■ DETTAGLI DEL COMPITO
Formatta tutti i record seguenti come CSV a due colonne, testo e risposta, con una riga per record e ciascun valore in un campo tra virgolette in cui gli a capo diventano spazi. Escludi le immagini dall'output.

[Voci da una fonte di dati]
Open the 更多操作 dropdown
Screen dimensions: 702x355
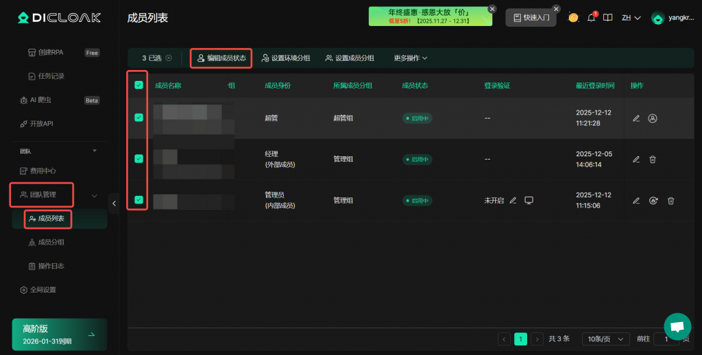(411, 58)
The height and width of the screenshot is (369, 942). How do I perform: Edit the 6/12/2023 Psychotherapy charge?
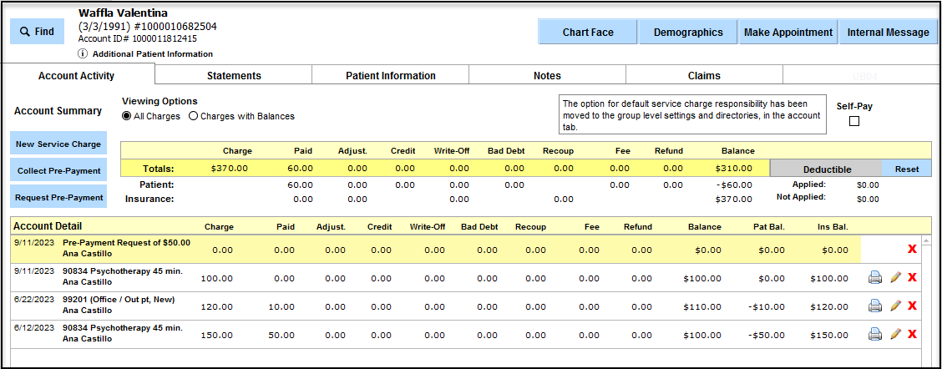point(895,334)
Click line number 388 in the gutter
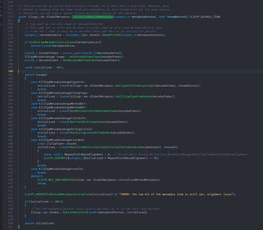The image size is (263, 230). [x=11, y=71]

■ OUTPUT CORRETTO
testo,risposta
"Open the 更多操作 dropdown Screen dimensions: 702x355","(411, 58)"
"The height and width of the screenshot is (369, 942). How do I perform: Edit the 6/12/2023 Psychotherapy charge?","point(895,334)"
"Click line number 388 in the gutter","The image size is (263, 230). [x=11, y=71]"